The software is heavily skinned. Asus's ZenUI overlay has its own apps for everything (calendar, music, gallery), most of which are worse than the Google equivalents. There's a separate "Game Center" UI for managing gaming-mode settings that adds friction to the day-to-day experience.
The price plus accessories. The phone alone is around $900. The TwinView dock is $300. The Desktop Dock is $230. The cooling fan is included but the GameVice controller is $90. Building out the full ROG Phone experience is closer to $1,500 than to flagship phone pricing.
What It Tells You About the Category
Gaming phones in 2018 are a small market that's clearly growing. Razer launched the Razer Phone the year before, Black Shark from Xiaomi launched in early 2018, and the ROG Phone is the most ambitious entrant yet. The category is being driven by the maturation of mobile gaming as a real platform, particularly in Asia, where mobile titles like Honor of Kings and PUBG Mobile generate revenue at scale.

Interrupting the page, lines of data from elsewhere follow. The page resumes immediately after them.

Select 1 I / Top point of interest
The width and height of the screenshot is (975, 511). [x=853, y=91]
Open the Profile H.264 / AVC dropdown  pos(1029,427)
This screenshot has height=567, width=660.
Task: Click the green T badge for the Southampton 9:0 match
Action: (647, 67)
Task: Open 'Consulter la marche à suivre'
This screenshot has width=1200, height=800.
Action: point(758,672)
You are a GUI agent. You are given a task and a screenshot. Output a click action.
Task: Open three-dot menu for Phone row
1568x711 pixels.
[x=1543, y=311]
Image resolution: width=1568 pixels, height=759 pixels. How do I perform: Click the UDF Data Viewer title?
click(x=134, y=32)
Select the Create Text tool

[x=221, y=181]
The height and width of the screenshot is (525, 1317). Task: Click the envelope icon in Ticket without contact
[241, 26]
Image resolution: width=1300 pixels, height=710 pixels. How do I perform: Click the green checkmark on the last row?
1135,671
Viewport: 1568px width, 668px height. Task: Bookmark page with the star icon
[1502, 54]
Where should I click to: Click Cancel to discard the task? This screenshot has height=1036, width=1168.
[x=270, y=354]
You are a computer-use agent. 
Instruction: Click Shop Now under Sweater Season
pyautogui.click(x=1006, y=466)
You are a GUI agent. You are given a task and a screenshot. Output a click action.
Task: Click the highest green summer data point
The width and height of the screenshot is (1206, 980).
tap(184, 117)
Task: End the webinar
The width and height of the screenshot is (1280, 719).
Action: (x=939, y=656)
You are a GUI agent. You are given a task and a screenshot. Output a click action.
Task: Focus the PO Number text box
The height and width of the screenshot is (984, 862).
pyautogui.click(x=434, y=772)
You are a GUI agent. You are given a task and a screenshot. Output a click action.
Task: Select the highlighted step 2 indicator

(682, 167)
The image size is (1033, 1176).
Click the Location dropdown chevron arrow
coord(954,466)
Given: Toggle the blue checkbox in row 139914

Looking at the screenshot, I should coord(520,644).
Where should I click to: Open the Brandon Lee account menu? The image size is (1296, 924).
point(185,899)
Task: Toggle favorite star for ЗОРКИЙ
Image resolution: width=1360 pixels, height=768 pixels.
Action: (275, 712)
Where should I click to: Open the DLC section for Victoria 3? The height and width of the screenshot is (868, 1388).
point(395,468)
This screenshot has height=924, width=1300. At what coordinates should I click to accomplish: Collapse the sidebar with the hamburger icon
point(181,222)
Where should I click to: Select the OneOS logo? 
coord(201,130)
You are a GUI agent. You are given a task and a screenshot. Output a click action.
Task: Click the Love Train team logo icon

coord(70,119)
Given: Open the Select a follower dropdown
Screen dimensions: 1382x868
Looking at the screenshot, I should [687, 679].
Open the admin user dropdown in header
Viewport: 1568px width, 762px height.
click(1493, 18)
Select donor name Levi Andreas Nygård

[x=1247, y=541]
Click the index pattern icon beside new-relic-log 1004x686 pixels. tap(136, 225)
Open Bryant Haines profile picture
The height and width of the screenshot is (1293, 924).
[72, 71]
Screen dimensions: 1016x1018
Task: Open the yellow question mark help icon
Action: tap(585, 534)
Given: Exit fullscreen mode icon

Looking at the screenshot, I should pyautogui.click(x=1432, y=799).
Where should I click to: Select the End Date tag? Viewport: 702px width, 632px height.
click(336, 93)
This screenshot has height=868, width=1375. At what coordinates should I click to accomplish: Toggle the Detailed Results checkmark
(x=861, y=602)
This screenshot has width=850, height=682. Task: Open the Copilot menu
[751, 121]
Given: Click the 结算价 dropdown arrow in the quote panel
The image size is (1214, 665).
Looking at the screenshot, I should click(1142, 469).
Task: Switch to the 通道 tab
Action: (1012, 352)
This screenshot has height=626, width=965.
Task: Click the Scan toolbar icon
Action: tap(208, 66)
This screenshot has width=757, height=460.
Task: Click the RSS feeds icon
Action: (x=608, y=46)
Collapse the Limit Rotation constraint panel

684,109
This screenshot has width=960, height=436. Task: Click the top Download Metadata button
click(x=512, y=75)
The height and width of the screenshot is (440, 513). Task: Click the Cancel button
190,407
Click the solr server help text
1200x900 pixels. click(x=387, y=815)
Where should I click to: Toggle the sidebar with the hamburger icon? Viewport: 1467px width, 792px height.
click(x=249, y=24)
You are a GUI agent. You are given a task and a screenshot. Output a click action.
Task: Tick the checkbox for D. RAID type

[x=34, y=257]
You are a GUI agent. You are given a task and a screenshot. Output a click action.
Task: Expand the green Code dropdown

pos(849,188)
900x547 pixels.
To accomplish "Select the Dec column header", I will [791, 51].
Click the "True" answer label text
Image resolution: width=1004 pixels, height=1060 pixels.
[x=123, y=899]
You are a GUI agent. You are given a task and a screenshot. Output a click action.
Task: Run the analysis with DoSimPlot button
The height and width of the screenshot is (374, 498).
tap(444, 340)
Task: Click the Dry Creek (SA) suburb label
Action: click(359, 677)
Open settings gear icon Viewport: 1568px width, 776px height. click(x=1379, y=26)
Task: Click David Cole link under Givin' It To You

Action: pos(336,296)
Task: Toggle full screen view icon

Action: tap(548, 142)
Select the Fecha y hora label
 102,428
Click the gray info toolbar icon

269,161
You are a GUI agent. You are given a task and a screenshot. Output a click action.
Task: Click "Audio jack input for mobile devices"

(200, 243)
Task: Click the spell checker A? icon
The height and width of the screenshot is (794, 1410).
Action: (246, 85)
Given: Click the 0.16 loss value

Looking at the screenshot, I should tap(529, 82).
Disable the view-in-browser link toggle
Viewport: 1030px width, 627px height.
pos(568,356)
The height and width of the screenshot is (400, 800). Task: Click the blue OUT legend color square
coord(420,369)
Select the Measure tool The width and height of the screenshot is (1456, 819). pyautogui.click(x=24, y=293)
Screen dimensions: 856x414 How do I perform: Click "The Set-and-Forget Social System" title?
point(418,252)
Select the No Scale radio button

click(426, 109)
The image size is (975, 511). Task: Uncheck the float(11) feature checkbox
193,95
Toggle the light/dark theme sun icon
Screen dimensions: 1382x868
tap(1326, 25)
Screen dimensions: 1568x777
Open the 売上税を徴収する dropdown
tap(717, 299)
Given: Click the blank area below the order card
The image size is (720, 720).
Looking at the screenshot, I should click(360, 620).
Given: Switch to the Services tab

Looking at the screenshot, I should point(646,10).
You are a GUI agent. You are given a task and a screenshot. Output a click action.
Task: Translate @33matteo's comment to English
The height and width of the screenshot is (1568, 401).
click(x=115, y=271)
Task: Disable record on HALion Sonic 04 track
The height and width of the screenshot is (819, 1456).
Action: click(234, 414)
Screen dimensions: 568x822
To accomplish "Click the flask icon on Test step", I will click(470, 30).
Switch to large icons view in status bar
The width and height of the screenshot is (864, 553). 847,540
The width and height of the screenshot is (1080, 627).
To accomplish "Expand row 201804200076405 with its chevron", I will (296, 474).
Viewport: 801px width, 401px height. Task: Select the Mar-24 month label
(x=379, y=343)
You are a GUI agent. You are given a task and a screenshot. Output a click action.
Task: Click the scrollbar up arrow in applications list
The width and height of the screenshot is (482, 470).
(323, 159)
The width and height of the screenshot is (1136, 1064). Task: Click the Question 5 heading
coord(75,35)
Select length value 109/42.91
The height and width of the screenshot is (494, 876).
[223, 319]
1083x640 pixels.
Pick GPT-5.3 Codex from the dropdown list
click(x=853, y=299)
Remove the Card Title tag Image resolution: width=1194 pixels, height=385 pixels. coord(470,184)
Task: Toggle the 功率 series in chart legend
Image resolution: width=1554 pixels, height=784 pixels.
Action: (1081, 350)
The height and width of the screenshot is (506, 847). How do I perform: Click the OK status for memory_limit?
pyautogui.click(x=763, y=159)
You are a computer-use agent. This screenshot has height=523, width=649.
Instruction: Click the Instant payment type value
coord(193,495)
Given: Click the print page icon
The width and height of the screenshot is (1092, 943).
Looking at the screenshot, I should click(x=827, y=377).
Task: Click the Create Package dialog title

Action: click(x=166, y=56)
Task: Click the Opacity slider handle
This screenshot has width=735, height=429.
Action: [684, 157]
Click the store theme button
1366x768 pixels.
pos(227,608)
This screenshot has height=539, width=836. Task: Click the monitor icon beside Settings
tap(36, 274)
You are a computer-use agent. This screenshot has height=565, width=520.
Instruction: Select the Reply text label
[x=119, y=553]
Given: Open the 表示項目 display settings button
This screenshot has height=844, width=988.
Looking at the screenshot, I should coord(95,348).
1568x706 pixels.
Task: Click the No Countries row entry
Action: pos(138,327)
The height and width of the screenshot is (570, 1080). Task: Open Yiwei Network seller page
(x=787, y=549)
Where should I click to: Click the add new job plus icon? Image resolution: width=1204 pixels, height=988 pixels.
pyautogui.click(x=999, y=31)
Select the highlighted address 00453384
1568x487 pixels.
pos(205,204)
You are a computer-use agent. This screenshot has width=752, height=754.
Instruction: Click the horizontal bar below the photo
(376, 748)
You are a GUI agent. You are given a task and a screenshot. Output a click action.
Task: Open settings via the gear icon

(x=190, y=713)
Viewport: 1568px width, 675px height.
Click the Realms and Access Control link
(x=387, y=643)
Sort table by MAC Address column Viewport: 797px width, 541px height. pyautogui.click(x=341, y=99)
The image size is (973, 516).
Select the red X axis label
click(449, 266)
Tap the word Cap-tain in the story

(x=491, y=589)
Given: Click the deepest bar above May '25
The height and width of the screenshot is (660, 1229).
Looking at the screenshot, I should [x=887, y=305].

For a US buyer in 2018, the ROG Phone is hard to recommend because the mobile gaming scene here doesn't justify the form factor. The phone is interesting as a signal that the gaming-laptop ergonomic playbook (high refresh, sustained performance, accessory ecosystem) is migrating into the phone category, and the next several years will show whether that's a niche or the start of a real product lineage. The ROG Phone 2 in 2019 already looks more focused; the category is still figuring out what it wants to be.